There is a moment in every industrial cycle where the noise drops out and you can hear the machine breathe. That moment usually arrives right before something important happens. In February 2026, Machina Labs caught that silence and filled it with $124M in Series C capital, led by Woven Capital, with Lockheed Martin Ventures back in the mix, joined by Balerion Space Ventures and Strategic Development Fund. Not a flex. A signal. Manufacturing is done waiting for permission.
Machina Labs was never about shiny robots for demo day. This company came up in the real world, where tooling costs hit $1M+, timelines stretch into seasons, and defense programs do not care about your roadmap poetry. Founded in 2019, emerging from stealth in 2021, the thesis was blunt. Software should define factories, not the other way around. RoboForming and the RoboCraftsman platform turn CAD into metal without dies, molds, or ritual sacrifice. Days instead of months. Machines that listen.
Edward Mehr, Co-Founder & CEO, learned that lesson early, cutting code and controls at SpaceX, then helping build Relativity Space when large scale metal additive manufacturing was still a bet most people would not place sober. Babak Raeisinia, Co-Founder and Advisor, brought the materials science backbone, decades deep, now advising after years driving applications and partnerships. This is not a vibes-based founding story. It is physics, software, and patience learning how to talk to each other without raising their voices.
The Series C is about scale, not spectacle. A 200,000 sq ft Intelligent Factory. Up to 50 RoboCraftsman cells. Thousands of complex assemblies moving through a system that treats production like a living dataset. Defense and aerospace customers already know the tempo. AFRL, the Air Force Rapid Sustainment Office, missile and hypersonics programs that do not tolerate excuses. CMMC Level 2 certification landed quietly in January 2026, because credibility rarely announces itself.
There is strategy in the cap table too. Woven Capital does not invest out of curiosity. Lockheed Martin Ventures does not return for nostalgia. Balerion Space Ventures understands what happens when manufacturing stops being the bottleneck. Strategic Development Fund opens doors most companies never see. Ronen Lebi, CBO, stepping in brought commercial gravity to the room, while the broader leadership bench has been built for production, not PowerPoint.

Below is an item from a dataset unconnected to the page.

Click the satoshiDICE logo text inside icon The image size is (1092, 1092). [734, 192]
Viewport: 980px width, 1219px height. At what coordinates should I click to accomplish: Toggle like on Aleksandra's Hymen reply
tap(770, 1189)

What Machina Labs is really manufacturing now is optionality. Defense that can adapt without retooling. Automotive that can customize without bleeding margin. Infrastructure that behaves more like software than steel. This round did not change the company. It confirmed the direction of travel. When machines start learning at production scale, the rest of the industry does not get disrupted. It gets measured, quietly, in days instead of months.